Stored items from a collection
◆ ◆ ◆ ◆ ◆

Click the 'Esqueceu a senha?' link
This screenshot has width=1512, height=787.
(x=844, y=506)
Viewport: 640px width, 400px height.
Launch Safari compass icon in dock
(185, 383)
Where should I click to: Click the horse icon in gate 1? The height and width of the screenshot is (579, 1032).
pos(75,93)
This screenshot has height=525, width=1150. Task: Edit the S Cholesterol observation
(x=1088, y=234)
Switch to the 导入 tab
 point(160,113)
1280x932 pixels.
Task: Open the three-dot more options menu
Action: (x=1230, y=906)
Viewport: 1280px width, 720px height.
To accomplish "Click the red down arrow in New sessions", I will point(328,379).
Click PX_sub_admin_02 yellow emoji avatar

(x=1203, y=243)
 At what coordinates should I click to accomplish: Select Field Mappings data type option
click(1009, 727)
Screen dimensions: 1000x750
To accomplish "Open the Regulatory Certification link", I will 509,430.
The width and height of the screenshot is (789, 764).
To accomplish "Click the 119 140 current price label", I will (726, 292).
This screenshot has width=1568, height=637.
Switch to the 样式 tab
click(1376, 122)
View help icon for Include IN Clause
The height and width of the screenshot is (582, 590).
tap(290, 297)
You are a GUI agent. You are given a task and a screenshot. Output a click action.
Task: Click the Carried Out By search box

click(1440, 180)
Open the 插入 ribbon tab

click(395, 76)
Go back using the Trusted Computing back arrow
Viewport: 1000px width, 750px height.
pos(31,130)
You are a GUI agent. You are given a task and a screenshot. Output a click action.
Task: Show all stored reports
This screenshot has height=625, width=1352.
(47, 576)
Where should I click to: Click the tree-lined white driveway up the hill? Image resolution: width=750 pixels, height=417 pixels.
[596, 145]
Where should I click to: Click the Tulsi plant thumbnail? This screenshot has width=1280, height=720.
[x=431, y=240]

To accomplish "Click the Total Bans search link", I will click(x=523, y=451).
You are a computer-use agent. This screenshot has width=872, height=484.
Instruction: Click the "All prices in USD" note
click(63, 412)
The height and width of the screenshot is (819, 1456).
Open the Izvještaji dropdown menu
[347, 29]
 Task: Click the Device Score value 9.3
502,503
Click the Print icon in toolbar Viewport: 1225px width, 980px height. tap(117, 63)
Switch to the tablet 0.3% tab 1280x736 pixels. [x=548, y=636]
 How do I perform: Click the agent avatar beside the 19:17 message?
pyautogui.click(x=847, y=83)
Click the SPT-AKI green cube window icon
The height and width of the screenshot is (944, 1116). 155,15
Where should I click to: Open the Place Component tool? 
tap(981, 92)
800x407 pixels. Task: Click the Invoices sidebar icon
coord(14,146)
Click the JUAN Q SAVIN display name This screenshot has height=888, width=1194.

◆ ◆ ◆ ◆ ◆

§ **Work request**
Set down the data once more, word for word.

§ **Answer space**
Click the 'Esqueceu a senha?' link
This screenshot has width=1512, height=787.
(x=844, y=506)
Viewport: 640px width, 400px height.
Launch Safari compass icon in dock
(185, 383)
Where should I click to: Click the horse icon in gate 1? The height and width of the screenshot is (579, 1032).
pos(75,93)
This screenshot has height=525, width=1150. Task: Edit the S Cholesterol observation
(x=1088, y=234)
Switch to the 导入 tab
 point(160,113)
1280x932 pixels.
Task: Open the three-dot more options menu
Action: (x=1230, y=906)
Viewport: 1280px width, 720px height.
To accomplish "Click the red down arrow in New sessions", I will point(328,379).
Click PX_sub_admin_02 yellow emoji avatar

(x=1203, y=243)
 At what coordinates should I click to accomplish: Select Field Mappings data type option
click(1009, 727)
Screen dimensions: 1000x750
To accomplish "Open the Regulatory Certification link", I will 509,430.
The width and height of the screenshot is (789, 764).
To accomplish "Click the 119 140 current price label", I will (726, 292).
This screenshot has width=1568, height=637.
Switch to the 样式 tab
click(1376, 122)
View help icon for Include IN Clause
The height and width of the screenshot is (582, 590).
tap(290, 297)
You are a GUI agent. You are given a task and a screenshot. Output a click action.
Task: Click the Carried Out By search box

click(1440, 180)
Open the 插入 ribbon tab

click(395, 76)
Go back using the Trusted Computing back arrow
Viewport: 1000px width, 750px height.
pos(31,130)
You are a GUI agent. You are given a task and a screenshot. Output a click action.
Task: Show all stored reports
This screenshot has height=625, width=1352.
(47, 576)
Where should I click to: Click the tree-lined white driveway up the hill? Image resolution: width=750 pixels, height=417 pixels.
[596, 145]
Where should I click to: Click the Tulsi plant thumbnail? This screenshot has width=1280, height=720.
[x=431, y=240]

To accomplish "Click the Total Bans search link", I will click(x=523, y=451).
You are a computer-use agent. This screenshot has width=872, height=484.
Instruction: Click the "All prices in USD" note
click(63, 412)
The height and width of the screenshot is (819, 1456).
Open the Izvještaji dropdown menu
[347, 29]
 Task: Click the Device Score value 9.3
502,503
Click the Print icon in toolbar Viewport: 1225px width, 980px height. tap(117, 63)
Switch to the tablet 0.3% tab 1280x736 pixels. [x=548, y=636]
 How do I perform: Click the agent avatar beside the 19:17 message?
pyautogui.click(x=847, y=83)
Click the SPT-AKI green cube window icon
The height and width of the screenshot is (944, 1116). 155,15
Where should I click to: Open the Place Component tool? 
tap(981, 92)
800x407 pixels. Task: Click the Invoices sidebar icon
coord(14,146)
Click the JUAN Q SAVIN display name This screenshot has height=888, width=1194.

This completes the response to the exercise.